Não conseguiram fabricar aviões de grande porte e tornaram-se os maiores importadores da Boeing e da Airbus. O insucesso do esforço para desenvolver tecnologia de informações para o sistema financeiro foi seguido pelo domínio absoluto da IBM no setor. A importância de ter firmas globais em 16 setores está definida no último Plano Quinquenal.
A estratégia parte da constatação de que entre duas e dez empresas com marcas globais e progresso técnico contínuo, denominadas integradoras, controlam de 50% a 100% do mercado mundial em 22 setores-chave, uma concentração que se repete nas suas redes de fornecedores. 
Não será fácil ao Ocidente estagnado resistir ao assédio.
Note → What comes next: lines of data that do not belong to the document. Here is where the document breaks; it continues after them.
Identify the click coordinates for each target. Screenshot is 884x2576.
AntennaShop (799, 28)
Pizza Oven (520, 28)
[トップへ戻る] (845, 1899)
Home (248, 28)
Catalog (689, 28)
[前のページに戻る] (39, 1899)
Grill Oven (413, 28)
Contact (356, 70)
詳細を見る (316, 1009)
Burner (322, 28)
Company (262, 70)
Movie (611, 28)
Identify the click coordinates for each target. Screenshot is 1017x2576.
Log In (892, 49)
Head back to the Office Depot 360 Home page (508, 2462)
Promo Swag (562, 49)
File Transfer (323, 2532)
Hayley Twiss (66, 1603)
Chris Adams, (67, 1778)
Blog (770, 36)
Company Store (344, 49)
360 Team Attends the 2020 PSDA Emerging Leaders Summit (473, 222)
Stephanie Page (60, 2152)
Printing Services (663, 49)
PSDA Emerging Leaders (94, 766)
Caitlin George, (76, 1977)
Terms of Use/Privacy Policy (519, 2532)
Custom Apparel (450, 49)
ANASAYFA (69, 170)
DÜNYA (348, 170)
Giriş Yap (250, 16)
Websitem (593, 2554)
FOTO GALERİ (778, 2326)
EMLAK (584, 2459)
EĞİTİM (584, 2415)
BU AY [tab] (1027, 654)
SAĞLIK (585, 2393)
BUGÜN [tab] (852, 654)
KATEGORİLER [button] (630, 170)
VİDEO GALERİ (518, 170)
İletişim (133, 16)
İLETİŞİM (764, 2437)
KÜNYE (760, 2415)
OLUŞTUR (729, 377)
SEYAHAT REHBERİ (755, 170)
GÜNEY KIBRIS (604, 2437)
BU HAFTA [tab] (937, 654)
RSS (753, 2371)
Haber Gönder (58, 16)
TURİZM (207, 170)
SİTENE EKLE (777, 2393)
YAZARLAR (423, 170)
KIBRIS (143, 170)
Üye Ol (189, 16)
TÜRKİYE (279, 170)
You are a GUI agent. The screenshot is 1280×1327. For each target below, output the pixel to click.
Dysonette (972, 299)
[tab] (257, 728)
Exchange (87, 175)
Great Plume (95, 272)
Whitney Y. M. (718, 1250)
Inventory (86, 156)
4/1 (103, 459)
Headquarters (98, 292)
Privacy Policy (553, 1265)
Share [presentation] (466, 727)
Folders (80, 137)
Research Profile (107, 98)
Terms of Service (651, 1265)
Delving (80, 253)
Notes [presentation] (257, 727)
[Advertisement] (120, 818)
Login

A China responde por 25% do crescimento mundial e é parte necessária das decisões estratégicas tanto da Europa quanto dos Estados Unidos.
A competição entre os europeus pelo capital chinês intensificou-se e isso enfraqueceu o poder do continente diante de Pequim em importantes questões estratégicas, analisam os economistas Thilo Hanemann e Mikko Huotari, do Instituto Mercator e do Grupo Rhodium.
“A perspectiva de aumento dos ativos globais da China, de 6,4 trilhões de dólares em fevereiro deste ano para quase 20 trilhões em 2020, exigirá dos líderes mundiais ajustar a configuração das suas políticas econômicas ao rumo desse país, tanto para colher os benefícios do próximo estágio de integração global quanto para minimizar novos riscos potenciais”, recomendam. 
O plano Made in China 2025 prevê o aumento gradual do uso de componentes domésticos nos setores prioritários de informação avançada e robótica, para 40%, em 2020, e 60%, em 2025.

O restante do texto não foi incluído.